◆ ACTIVITY: Could you return, exactly as written, only the lines from the one holding "Click the 任何独立限制未解决时 description" through the final line of the records below?

(Stored data entries)

▬▬▬

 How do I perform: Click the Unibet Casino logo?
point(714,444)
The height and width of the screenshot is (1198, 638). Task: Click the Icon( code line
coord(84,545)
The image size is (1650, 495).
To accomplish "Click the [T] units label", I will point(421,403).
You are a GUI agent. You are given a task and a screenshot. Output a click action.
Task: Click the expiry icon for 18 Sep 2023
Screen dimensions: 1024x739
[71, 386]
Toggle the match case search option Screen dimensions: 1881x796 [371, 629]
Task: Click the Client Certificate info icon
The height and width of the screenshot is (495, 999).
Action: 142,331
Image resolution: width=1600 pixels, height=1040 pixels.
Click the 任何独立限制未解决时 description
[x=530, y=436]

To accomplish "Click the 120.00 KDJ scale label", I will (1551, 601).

▬▬▬

◆ PROBLEM SOLUTION:
Click the 任何独立限制未解决时 description
[x=530, y=436]

To accomplish "Click the 120.00 KDJ scale label", I will (1551, 601).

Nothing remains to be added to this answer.